Conference Recorder does just what you’re thinking it does. It records both audio and video from an iChat AV video conference. The whole audio video conference is recorded as a QuickTime movie file on your Mac.
You can control the movie size and quality (get a fast Mac), or just record yourself with iChat. You can set Conference Recorder to start automatically with each iChat AV conference, or start and stop manually.
Regardless, it couldn’t get much easier to record your own audio and video Podcast using this horribly expensive $14.95 utility. Just kidding. It’s a bargain.
Need a recorded audio and video record of the video conference? Click. It’s done. That’s soooo cool. An excellent audit trail with a click.
OK, I know, I know. I’m beginning to sound like a commercial or an advertisement. But if you’ve read much of Mac360, we tend to call it like it is, and don’t mind promoting good work when it’s good.
Alexis, our resident queen of Mac bargains and Guardian of the low end, pointed out that Ecamm just released another nifty utility aimed at Mac users who don’t have the horsepower necessary to run multi-party iChat video conferencing.
This one is Ecamm’s PowerBoost which makes iChat AV (Tiger) multi-party video conferencing work on G4 Macs where it wouldn’t work before.
That’s right. One channel is OK, but multi-party requires more horsepower than older iBooks, PowerBooks, or iMac G4s can handle.
Add the $8 PowerBoost utility to iChat AV and those of you with older Macs can also get up to 10 iChat users, and up to 3 or 4-way video chats.
Are you starting to see what I’m seeing? Apple has some holes to fill in the iChat AV audio and video conferencing world, and in steps a Mac utility maker to fill the void.
I love it when Apple does great stuff. I love it when utility publishers fill in Apple’s gaps.
OK, so you don’t have an iSight camera. After all, they’re $150. Each. But you do have one of those cheapie USB cameras that does NOT work with iChat AV.
Ecamm comes to the rescue again, this time with—no, not a USB camera—but a simple utility that lets your cheapo USB camera work with iChat AV. It’s creatively called iChatUSBCam.
Yeah, it’s a not-very-creative title for a utility that makes your Mac do more. You’re going to give them a hard time for that?
iChatUSBCam lets you use those less expensive USB cams with iChat AV. It also lets you use DV cameras on older G3 Macs. And it lets you adjust iSight’s built-in settings that Apple doesn’t make easy to adjust.
You can also use it to switch between video sources plugged in to your Mac.
The only real fault here is two-fold.

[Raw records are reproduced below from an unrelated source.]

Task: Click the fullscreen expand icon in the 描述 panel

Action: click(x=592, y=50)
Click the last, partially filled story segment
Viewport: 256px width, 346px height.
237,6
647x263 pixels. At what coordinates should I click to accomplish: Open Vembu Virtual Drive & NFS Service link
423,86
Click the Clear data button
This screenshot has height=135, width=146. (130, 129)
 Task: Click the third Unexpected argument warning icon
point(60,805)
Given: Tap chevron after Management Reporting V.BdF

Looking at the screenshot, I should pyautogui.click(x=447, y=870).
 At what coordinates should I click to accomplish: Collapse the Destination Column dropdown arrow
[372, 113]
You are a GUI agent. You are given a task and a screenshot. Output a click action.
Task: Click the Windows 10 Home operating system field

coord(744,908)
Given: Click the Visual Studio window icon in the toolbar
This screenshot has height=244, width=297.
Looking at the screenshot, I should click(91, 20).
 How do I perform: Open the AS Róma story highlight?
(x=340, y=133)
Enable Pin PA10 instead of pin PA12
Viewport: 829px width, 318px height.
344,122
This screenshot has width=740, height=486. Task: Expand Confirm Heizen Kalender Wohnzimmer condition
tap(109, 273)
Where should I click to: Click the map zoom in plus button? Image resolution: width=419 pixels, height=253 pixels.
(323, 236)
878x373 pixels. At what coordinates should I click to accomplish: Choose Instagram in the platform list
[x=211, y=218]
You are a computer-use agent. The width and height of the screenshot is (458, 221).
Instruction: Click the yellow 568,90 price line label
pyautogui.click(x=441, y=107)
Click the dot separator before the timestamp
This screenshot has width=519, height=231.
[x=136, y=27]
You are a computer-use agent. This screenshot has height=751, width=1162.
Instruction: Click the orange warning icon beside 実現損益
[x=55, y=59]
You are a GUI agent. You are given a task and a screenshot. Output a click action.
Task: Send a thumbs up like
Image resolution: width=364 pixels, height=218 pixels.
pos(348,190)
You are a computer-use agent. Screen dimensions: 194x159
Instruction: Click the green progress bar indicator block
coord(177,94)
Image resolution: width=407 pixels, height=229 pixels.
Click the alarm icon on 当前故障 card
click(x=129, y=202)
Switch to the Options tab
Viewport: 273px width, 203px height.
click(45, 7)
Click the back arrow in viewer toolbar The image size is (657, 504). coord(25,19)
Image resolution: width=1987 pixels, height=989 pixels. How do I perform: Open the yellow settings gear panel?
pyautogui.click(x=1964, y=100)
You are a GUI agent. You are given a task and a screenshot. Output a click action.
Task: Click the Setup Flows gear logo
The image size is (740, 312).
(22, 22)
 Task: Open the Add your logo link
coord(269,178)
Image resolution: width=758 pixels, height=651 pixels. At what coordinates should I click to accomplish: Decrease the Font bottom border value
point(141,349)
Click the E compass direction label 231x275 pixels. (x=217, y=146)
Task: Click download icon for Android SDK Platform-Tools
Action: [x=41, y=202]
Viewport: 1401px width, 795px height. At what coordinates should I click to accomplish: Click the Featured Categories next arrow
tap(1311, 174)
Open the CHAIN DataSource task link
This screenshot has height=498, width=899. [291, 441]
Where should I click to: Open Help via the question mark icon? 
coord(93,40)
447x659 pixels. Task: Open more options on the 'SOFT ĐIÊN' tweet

One, Apple doesn’t have this stuff built-in to Mac OS X in the first place, and, two, Ecamm doesn’t have a packaged bundle for all four. They do have two bundles of three each, though, so I’m not faulting them too much.
Is this a recommended Mac utility? Yep. Why? They let you try out the software before you buy. Grab your cameras, your AIM contacts, and start audio and video conferencing. And let us know how it goes.